==== 本文抜粋
子どもの頃、夢中になった選手はどんな現役生活晩年を送り、今何をしているのか?

秋の夜長に90年代の野球雑誌を見ていると「あの選手は最後はこういう現役の終わり方をしたのか」という発見が多くて驚く。

例えば、西武黄金時代の後期に鹿取義隆や潮崎哲也とともに“サンフレッチェ”と称され、ブルペンの一角を担った左のリリーバー杉山賢人はドラフト1位の期待通りに93年リーグ最多の54試合に投げ、7勝2敗5S 防御率2.80の成績で新人王を獲得。

翌年以降は成績を徐々に落としながらも左の中継ぎ投手として働くが、99年途中阪神、2000年途中近鉄、2001年途中横浜となんと3年連続でシーズン途中にトレード移籍している。サラリーマンでもあまり聞いたことのないハイペース転勤族。
結局、01年限りで引退しているが、最後に在籍した横浜監督は西武時代の恩師・森祇晶だった。

ところで2017年、杉山賢人は何をしているのだろうか……と思っていたら、先月末にあるニュースが報じられた。
今季台湾・ラミゴで2軍投手コーチを務めていた48歳杉山の18年からの西武二軍投手コーチ就任である。おおっ点と線で過去と今が繋がった。
これこそ連続ドラマのプロ野球の魅力だと思う。
========
課題一覧 -
(a) 次の(i)〜(iii)がそれぞれ本文の内容と合っているか、「はい」か「いいえ」で答え、判断の決め手となる本文の語句をそのまま引用してください。
(i) 杉山賢人は93年にリーグ最多の54試合に登板した。
(ii) 杉山賢人が2000年のシーズン途中に移籍した先は阪神だった。
(iii) 杉山賢人が最後に在籍した横浜の監督は、西武時代の恩師の森祇晶だった。
(b) 本文の「翌年以降は成績を徐々に」で始まる段落を、主な事実を残したまま箇条書きに改める。
(c) 本文のうち、「例えば、西武黄金時代の後期に」で始まり「これこそ連続ドラマのプロ野球の魅力だと思う。」までの部分を、一字一句変えずに書き写す。
この後に並ぶエントリーは、本文とは別の資料です。
==== 記録一覧
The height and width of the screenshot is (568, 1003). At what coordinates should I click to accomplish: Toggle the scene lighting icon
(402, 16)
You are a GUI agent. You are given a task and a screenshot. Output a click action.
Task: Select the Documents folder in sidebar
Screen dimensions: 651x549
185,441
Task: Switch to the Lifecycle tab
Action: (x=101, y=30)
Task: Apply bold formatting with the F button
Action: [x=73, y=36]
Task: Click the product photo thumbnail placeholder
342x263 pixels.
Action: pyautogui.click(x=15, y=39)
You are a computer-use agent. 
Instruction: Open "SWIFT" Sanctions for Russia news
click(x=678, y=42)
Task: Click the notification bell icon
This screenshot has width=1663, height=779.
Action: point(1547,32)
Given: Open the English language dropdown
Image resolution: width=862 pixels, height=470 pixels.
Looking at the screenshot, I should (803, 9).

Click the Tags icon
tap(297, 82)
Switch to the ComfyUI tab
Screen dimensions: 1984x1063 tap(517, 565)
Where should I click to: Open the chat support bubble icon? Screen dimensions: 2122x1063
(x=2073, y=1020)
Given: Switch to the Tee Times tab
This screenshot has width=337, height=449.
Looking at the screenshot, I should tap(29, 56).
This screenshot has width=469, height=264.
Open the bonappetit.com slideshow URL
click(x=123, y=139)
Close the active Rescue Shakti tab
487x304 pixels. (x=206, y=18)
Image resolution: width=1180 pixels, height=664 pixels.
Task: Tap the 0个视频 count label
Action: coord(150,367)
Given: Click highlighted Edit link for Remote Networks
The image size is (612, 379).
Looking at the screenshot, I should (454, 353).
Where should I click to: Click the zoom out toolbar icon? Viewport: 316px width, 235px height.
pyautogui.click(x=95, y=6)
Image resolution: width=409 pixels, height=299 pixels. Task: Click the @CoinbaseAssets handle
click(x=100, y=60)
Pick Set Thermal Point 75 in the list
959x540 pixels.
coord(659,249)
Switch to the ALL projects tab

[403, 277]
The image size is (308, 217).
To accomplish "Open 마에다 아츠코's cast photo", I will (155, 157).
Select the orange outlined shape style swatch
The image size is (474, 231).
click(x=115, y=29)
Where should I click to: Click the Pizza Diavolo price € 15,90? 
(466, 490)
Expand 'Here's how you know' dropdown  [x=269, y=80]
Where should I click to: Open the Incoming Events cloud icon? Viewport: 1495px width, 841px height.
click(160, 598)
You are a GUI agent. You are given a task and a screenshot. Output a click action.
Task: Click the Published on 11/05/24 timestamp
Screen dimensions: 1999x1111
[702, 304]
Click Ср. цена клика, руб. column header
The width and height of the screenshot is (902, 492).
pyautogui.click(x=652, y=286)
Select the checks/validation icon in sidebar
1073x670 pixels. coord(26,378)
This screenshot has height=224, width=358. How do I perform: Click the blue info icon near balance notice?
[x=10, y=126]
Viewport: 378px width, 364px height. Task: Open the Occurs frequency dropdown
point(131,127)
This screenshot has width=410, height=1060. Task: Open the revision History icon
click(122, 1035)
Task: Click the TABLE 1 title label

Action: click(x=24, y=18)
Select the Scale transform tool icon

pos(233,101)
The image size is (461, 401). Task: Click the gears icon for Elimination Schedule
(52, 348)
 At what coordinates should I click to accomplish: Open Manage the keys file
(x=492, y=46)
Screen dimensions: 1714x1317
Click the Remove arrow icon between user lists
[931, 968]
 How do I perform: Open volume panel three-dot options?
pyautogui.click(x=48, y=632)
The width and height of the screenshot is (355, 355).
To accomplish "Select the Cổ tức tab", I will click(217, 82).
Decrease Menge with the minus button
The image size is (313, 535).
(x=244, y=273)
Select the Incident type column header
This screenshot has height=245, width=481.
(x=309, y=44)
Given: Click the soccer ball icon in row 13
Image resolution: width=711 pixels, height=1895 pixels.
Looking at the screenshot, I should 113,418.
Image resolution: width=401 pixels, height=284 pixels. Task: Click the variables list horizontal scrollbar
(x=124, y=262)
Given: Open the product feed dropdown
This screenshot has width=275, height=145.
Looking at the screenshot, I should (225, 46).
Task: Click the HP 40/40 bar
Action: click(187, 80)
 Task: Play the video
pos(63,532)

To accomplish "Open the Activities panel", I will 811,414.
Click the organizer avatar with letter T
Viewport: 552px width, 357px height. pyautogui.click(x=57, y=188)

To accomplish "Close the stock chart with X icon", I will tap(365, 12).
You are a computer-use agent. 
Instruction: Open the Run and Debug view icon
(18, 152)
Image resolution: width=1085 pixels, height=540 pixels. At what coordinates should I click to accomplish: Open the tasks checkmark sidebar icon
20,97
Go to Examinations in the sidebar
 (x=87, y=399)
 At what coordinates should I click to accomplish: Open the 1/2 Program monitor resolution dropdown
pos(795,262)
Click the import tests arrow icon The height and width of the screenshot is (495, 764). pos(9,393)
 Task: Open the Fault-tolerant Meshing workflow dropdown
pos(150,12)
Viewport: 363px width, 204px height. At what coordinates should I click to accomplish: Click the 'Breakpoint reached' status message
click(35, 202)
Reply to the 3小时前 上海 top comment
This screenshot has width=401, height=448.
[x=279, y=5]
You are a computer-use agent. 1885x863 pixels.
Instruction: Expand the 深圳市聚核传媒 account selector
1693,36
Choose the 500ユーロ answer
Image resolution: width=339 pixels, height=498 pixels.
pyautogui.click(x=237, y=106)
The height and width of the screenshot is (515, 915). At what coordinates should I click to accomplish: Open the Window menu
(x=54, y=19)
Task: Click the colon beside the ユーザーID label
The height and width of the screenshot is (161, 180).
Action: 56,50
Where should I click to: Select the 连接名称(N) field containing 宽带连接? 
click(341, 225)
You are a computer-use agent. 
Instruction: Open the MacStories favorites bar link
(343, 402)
========
各課題の解答 -
(a)
(i) はい。「93年リーグ最多の54試合に投げ」
(ii) いいえ。「99年途中阪神、2000年途中近鉄」
(iii) はい。「最後に在籍した横浜監督は西武時代の恩師・森祇晶だった」

(b)
- 翌年以降は成績を徐々に落としながらも、左の中継ぎ投手として働いた
- 99年途中に阪神、2000年途中に近鉄、2001年途中に横浜と、3年連続でシーズン途中にトレード移籍した
- 01年限りで引退した
- 最後に在籍した横浜の監督は、西武時代の恩師・森祇晶だった

(c)
例えば、西武黄金時代の後期に鹿取義隆や潮崎哲也とともに“サンフレッチェ”と称され、ブルペンの一角を担った左のリリーバー杉山賢人はドラフト1位の期待通りに93年リーグ最多の54試合に投げ、7勝2敗5S 防御率2.80の成績で新人王を獲得。

翌年以降は成績を徐々に落としながらも左の中継ぎ投手として働くが、99年途中阪神、2000年途中近鉄、2001年途中横浜となんと3年連続でシーズン途中にトレード移籍している。サラリーマンでもあまり聞いたことのないハイペース転勤族。
結局、01年限りで引退しているが、最後に在籍した横浜監督は西武時代の恩師・森祇晶だった。

ところで2017年、杉山賢人は何をしているのだろうか……と思っていたら、先月末にあるニュースが報じられた。
今季台湾・ラミゴで2軍投手コーチを務めていた48歳杉山の18年からの西武二軍投手コーチ就任である。おおっ点と線で過去と今が繋がった。
これこそ連続ドラマのプロ野球の魅力だと思う。